George Paul (1820- 1884)  grew up in Shave Cross and was sentenced to 10 years ‘beyond the seas,’ and  incarcerated in Dorchester Gaol and the  Millbank Penitentiary while awaiting his transportation to Van Diemens Land on the convict ship Theresa .  

There were hundreds of Dorset people, mainly agricultural workers that were transported. There were many men and women removed from Dorset and sent away on convict ships to Tasmania.

This story covers George’s life in Marshwood Dorset where at the age of 24 years his life changed forever when he was found guilty of stealing from a local farmer and from his uncle Aaron Paul a shoemaker in Shave Cross.  George’s punishment reverberated in the local parish and cut deeply into family relationships. The Paul family were well known to Marshwood’s inhabitants and Georges’ fate would have been talked about in the Shave Cross Inn and in nearby cottages and farms.
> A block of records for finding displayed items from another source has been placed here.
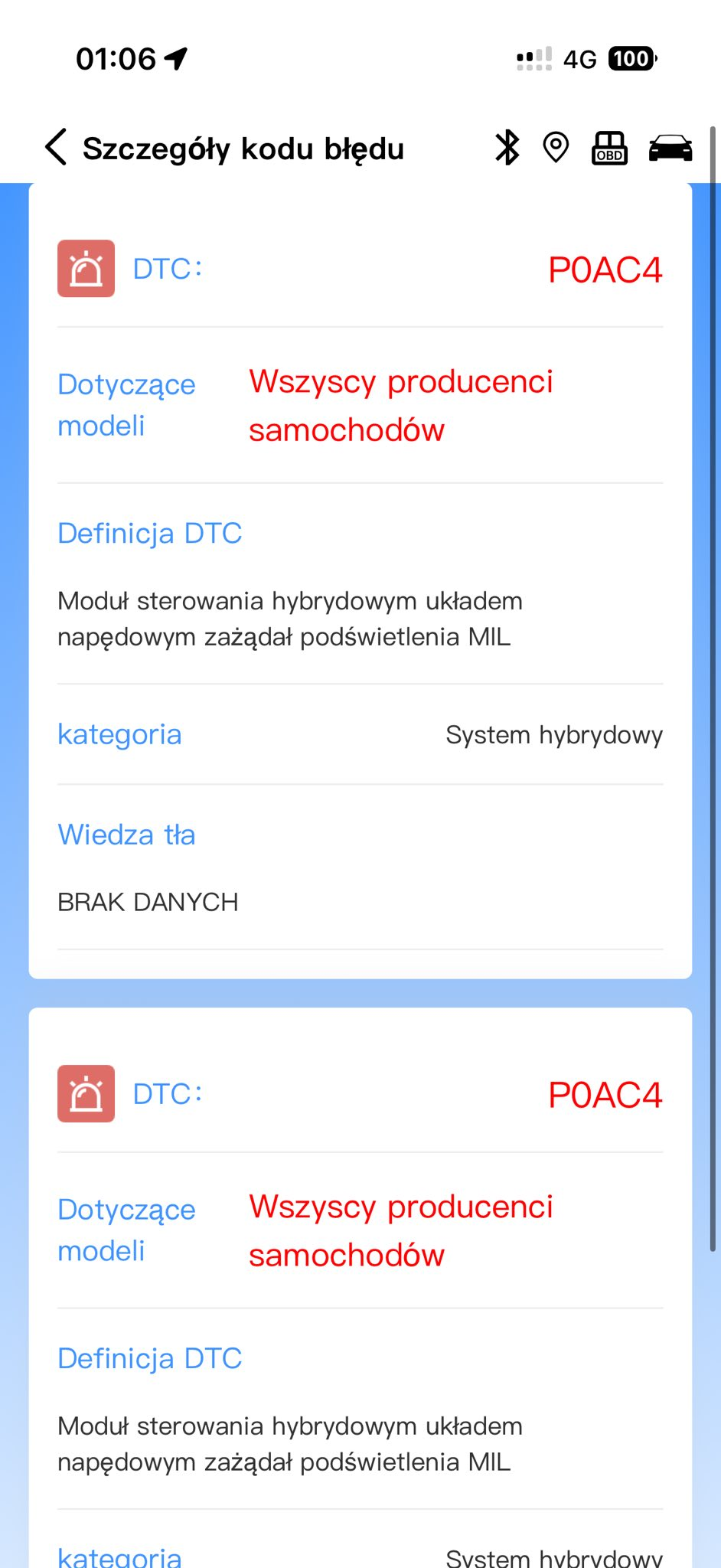
Task: Open the OBD adapter icon
Action: tap(609, 147)
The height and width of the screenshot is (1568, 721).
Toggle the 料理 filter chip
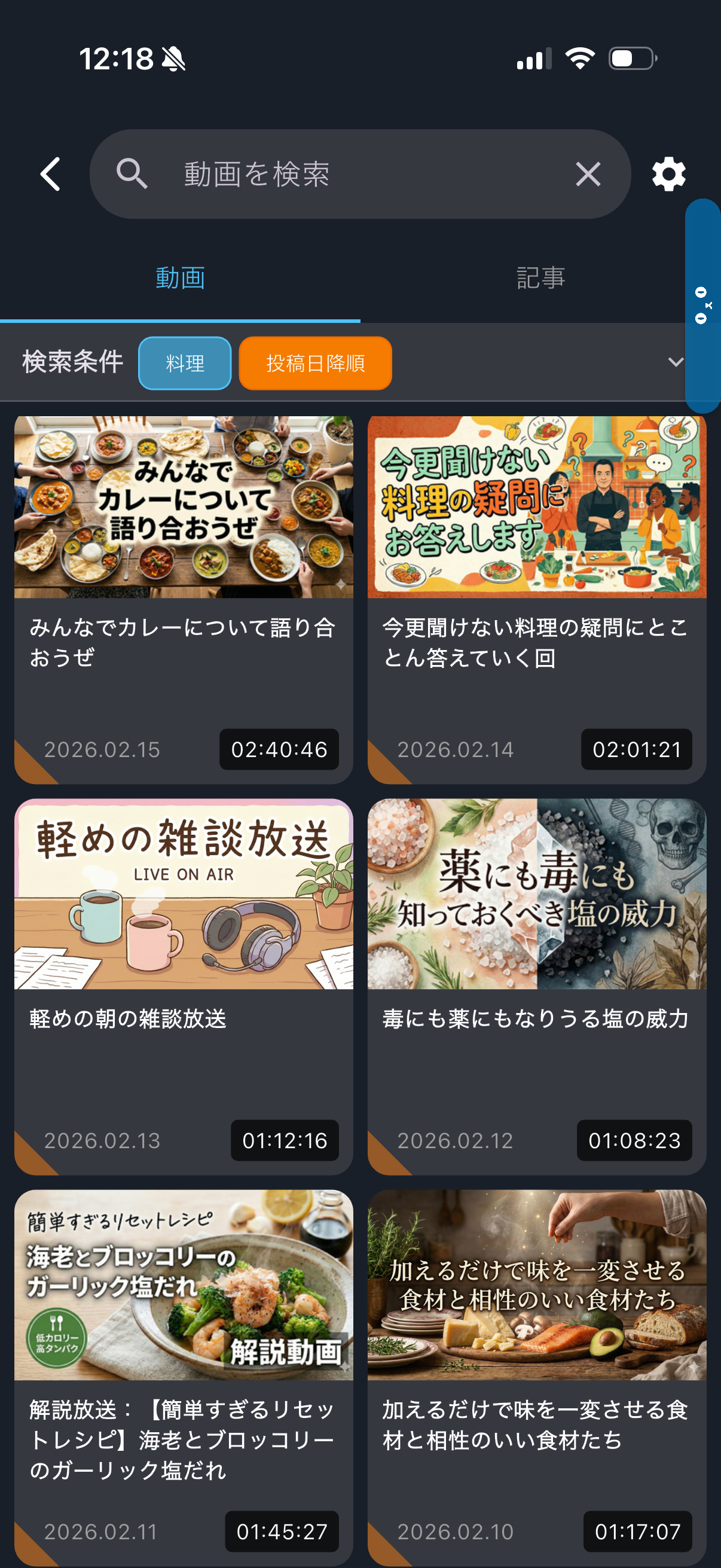point(184,363)
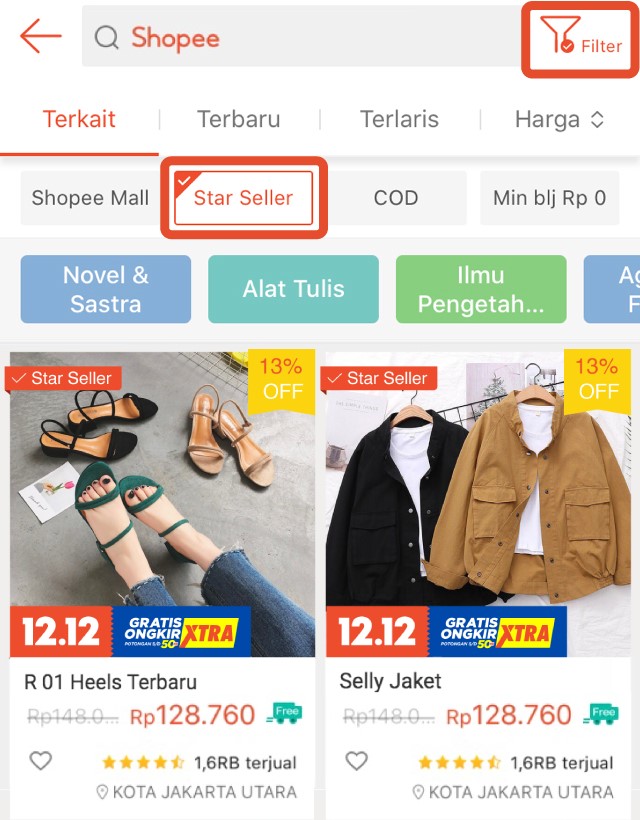The image size is (640, 820).
Task: Open the Filter options
Action: (x=581, y=40)
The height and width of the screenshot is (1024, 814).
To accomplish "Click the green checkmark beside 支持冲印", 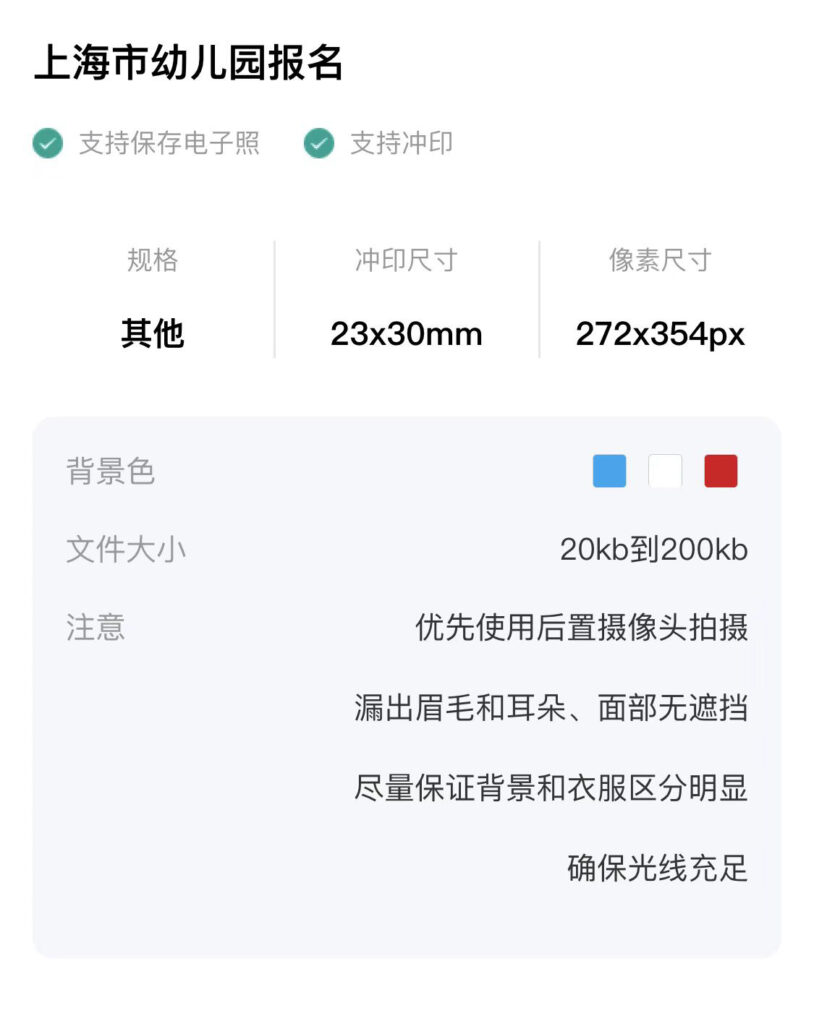I will coord(318,144).
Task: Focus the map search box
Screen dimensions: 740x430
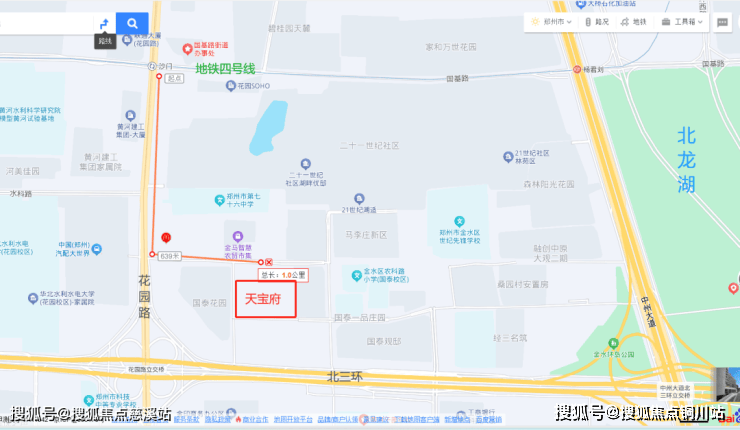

When George arrived in Hobart, he did work in a convict gang and then served the rest of his punishment labouring for six different masters. After he gained his freedom, he went to the mainland and took part in the goldrush in Ballarat.

At the time of his death in 1884 George was one of those rare individuals, a past- convict, who had lived in three of Australia’s six colonies – Van Diemens Land; Victoria and New South Wales.